§ **Word and element locating data**
________________________

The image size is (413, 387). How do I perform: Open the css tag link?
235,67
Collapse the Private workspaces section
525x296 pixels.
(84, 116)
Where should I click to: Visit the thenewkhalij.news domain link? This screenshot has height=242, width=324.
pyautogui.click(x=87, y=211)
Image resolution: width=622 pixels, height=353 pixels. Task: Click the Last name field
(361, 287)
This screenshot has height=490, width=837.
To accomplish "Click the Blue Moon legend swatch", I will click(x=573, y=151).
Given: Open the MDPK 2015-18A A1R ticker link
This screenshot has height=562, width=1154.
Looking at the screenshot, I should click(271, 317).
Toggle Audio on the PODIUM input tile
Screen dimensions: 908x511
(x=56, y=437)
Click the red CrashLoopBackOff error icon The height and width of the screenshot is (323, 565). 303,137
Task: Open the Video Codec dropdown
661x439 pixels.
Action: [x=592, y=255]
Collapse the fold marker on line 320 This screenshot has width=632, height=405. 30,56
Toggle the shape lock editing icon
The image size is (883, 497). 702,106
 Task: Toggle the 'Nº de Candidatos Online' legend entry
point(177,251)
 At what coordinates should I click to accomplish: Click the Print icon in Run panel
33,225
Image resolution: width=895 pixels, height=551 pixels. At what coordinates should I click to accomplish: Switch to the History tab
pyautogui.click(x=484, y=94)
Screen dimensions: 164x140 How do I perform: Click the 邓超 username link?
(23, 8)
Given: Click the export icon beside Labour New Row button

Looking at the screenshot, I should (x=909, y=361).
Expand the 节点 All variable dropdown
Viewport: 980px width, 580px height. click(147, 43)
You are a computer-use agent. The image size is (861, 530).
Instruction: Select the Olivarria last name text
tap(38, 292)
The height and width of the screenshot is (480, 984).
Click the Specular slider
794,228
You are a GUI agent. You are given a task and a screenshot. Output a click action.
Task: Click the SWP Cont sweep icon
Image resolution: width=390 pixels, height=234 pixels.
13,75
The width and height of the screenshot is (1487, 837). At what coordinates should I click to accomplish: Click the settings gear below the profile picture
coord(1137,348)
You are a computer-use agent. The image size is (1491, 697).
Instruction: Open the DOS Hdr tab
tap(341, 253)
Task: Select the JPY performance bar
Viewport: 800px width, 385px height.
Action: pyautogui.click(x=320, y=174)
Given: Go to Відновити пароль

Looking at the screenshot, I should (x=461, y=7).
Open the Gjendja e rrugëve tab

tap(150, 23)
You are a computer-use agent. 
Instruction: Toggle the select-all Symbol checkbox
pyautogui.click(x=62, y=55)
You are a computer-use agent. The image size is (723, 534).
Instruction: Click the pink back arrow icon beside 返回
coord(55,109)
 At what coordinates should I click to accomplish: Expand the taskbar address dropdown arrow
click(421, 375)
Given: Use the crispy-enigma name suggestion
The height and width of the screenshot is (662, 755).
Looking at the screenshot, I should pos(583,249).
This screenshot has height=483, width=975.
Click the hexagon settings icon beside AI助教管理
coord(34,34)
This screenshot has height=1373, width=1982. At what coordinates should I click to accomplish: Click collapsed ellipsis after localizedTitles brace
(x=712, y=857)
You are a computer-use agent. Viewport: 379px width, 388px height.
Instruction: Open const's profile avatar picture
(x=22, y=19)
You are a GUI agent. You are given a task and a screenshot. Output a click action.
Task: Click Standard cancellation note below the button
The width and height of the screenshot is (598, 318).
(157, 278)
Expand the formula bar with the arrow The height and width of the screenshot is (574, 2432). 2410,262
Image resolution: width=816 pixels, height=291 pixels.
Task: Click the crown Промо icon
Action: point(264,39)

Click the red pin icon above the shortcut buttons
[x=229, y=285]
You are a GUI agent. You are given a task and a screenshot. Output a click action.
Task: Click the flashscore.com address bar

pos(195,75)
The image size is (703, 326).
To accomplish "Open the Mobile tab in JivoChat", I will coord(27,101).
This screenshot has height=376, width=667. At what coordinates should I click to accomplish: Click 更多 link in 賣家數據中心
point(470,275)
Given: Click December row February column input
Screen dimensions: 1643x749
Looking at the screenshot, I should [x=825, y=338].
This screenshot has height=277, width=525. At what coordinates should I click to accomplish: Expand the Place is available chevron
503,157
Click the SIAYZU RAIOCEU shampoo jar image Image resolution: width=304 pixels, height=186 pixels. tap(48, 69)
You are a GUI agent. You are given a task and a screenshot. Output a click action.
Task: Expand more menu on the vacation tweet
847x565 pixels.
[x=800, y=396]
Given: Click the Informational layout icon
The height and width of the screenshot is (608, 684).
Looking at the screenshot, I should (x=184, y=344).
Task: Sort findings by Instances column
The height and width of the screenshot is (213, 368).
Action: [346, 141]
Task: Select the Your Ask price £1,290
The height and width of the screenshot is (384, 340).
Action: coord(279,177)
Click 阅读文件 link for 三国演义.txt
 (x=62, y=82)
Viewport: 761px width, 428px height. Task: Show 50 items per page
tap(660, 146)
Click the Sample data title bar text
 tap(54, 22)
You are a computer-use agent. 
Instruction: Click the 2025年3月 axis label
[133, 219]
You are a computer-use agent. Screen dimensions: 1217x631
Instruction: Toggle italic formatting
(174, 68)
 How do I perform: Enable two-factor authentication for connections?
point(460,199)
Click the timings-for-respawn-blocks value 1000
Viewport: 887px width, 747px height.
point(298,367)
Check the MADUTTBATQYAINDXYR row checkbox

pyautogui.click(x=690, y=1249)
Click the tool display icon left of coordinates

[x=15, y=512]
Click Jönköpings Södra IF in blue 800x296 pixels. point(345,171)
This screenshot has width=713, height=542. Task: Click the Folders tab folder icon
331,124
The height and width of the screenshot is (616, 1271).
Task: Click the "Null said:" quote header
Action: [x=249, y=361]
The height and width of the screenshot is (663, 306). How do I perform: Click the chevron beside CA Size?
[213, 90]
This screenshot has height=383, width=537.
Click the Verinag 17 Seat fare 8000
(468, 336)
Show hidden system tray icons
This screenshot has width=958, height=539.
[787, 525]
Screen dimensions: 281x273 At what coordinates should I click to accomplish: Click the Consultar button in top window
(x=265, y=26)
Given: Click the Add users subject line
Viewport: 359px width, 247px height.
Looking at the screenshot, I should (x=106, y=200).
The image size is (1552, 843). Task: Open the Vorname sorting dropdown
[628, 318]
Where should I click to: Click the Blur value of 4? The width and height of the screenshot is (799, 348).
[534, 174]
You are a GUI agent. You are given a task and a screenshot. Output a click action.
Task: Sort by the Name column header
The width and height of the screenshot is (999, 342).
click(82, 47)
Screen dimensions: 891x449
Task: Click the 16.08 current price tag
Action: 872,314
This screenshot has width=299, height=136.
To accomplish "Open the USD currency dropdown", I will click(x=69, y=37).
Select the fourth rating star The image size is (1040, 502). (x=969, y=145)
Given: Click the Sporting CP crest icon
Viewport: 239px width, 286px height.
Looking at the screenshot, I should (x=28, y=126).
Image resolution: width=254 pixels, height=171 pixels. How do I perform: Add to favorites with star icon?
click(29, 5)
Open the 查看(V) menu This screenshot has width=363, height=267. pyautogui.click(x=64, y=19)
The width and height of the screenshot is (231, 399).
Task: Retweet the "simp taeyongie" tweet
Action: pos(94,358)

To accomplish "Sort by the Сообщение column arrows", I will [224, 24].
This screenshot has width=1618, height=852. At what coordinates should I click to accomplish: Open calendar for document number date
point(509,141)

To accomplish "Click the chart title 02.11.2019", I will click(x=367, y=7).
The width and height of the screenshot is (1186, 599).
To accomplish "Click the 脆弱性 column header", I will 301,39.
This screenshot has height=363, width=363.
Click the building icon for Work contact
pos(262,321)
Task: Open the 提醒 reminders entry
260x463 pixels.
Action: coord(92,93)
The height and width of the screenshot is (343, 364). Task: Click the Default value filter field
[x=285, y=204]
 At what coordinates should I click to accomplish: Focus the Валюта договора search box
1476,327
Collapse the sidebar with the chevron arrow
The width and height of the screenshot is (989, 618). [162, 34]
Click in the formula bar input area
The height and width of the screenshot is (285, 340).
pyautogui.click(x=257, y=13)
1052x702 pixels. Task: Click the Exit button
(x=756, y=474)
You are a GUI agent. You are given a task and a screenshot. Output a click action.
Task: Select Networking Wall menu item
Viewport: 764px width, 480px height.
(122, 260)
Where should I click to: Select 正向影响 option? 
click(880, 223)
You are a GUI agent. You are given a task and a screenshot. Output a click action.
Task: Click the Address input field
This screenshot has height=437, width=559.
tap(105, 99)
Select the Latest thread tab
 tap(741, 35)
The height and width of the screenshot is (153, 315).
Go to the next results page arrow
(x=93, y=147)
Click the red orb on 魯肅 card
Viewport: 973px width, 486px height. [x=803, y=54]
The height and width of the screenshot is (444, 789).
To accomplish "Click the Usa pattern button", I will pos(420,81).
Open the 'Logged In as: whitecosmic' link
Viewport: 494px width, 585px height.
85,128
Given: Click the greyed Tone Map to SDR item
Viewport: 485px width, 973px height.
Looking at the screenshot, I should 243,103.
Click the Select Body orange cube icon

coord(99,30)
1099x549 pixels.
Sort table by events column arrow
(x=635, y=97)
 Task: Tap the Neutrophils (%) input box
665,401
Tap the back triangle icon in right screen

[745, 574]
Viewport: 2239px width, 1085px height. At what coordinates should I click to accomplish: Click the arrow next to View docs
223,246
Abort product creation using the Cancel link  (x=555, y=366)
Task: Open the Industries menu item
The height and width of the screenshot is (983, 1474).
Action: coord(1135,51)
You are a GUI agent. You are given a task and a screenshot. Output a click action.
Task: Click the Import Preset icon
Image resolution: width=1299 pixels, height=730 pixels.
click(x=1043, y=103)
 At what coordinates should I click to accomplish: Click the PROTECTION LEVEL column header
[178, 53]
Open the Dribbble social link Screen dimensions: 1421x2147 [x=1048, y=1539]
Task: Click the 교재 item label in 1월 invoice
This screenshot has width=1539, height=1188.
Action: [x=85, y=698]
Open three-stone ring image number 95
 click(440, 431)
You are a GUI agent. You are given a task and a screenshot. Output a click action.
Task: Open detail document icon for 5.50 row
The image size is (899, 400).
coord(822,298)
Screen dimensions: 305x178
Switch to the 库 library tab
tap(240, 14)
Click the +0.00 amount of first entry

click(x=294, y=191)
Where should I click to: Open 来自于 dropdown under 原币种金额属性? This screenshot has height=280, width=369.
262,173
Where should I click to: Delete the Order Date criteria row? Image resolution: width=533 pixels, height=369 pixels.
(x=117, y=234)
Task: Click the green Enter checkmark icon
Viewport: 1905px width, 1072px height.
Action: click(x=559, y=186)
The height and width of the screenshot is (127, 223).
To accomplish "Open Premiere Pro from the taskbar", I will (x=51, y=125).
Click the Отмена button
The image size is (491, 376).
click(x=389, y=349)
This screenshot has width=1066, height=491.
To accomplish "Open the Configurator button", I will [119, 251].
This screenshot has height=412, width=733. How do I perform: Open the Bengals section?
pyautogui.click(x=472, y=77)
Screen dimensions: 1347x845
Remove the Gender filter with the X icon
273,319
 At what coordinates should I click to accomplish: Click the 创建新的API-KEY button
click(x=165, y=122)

________________________

§ **Task to complete**
Edit the lines between the one holding "Where should I click to: Click" and the one holding "will click(x=69, y=37).", inclusive, so that "Name" becomes "Email" and nothing else changes. Return only those lines.

§ **Full answer**
Where should I click to: Click the Blur value of 4? The width and height of the screenshot is (799, 348).
[534, 174]
You are a GUI agent. You are given a task and a screenshot. Output a click action.
Task: Sort by the Email column header
The width and height of the screenshot is (999, 342).
click(82, 47)
Screen dimensions: 891x449
Task: Click the 16.08 current price tag
Action: 872,314
This screenshot has width=299, height=136.
To accomplish "Open the USD currency dropdown", I will click(x=69, y=37).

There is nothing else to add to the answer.